Ou seja, a dívida de jogo de azar contraída em estabelecimento privado no exterior pode ser cobrada no Brasil porque não atenta contra a ordem pública e “os bons costumes” e, portanto, não encontra óbice no art. 50 da LCP e no Decreto-lei 9.215/1946. A Constituição Federal optou por um sistema capitalista, no qual é primordial o papel da livre iniciativa. O STF (AC 1.657-MC) fixou o entendimento que o caput do art. 170 encerra uma cláusula geral, cujo conteúdo é preenchido pelos incisos do mesmo artigo, e que estes princípios claramente definem a liberdade de iniciativa não como uma liberdade anárquica, mas como social, e que pode, consequentemente, ser limitada. A limitação, todavia, não pode ser desproporcional e nem desarrazoada, sob pena de ofensa constitucional.

Nesse sentido, ofende a regra da livre concorrência a manutenção do monopólio da atividade econômica dos jogos de azar pelo Estado, sem justificativa e sem observar a regra do art. 173 da Constituição. Nenhuma das exigências constitucionais que autorizam a exploração direta de atividade econômica em sentido estrito pelo Estado foi atendida pois a exploração dos jogos de azar não é necessária aos imperativos da segurança nacional e nem possui relevante interesse coletivo definido em lei.

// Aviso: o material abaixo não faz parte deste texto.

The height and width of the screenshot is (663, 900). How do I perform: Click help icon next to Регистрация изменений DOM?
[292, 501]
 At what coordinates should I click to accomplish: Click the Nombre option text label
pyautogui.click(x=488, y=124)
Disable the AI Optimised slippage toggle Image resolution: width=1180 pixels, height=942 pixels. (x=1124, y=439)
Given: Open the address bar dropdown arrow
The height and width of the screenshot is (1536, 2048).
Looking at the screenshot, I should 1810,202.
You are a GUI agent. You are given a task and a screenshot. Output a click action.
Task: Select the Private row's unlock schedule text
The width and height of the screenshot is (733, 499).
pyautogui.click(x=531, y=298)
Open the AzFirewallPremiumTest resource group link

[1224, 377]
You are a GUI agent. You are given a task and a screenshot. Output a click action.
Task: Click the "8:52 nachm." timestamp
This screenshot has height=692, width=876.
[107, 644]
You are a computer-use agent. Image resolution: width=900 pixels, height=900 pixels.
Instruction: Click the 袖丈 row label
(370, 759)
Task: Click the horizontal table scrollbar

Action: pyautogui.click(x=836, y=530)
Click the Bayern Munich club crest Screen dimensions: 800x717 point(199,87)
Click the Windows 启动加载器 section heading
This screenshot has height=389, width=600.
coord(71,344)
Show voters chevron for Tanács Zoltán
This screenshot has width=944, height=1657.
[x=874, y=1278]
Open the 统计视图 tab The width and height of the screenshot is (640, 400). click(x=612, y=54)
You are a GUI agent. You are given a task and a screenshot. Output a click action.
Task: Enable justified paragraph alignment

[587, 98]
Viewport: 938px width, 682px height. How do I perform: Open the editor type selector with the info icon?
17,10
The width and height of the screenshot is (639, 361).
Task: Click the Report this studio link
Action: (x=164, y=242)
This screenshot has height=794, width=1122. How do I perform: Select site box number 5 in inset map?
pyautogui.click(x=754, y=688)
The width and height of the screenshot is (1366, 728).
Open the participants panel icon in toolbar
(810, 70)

Em respeito aos princípios e fundamentos da ordem econômica, a intervenção estatal na iniciativa privada de exploração dos jogos de azar deveria ocorrer mediante a normatização e regulação por intermédio da fiscalização e do incentivo (art. 174, caput).  O art. 50 da LCP e o Decreto-lei nº 9.215/1946, só se justificam no atual estágio da vida social brasileira para a manutenção do monopólio estatal dos jogos de azar, em detrimento da livre iniciativa. Não há qualquer justificativa estratégica do ponto de vista econômico ou social para manter a exclusividade do Estado. A contrariedade às normas constitucionais fica ainda mais patente quando se observa que o Estado editou a Lei 13.756/2018, que derrogou a alínea “c” do § 3º do art. 50 da LCP, legalizando o jogo esportivo em que apostador sabe quanto ganhará e abrindo à iniciativa privada a possibilidade de explorar este tipo de jogo de azar que poderá, inclusive, ser feito on line (art. 23).

DO PEDIDO

Diante do exposto, em face da grande relevância social, política, econômica e de política criminal, REITERA-SE O REQUERIMENTO DE CONVOCAÇÃO DE AUDIÊNCIA PÚBLICA para colher o depoimento de autoridades e membros da sociedade em geral que possam contribuir com esclarecimentos técnicos e jurídicos sobre a descriminalização da exploração do jogo pela iniciativa privada.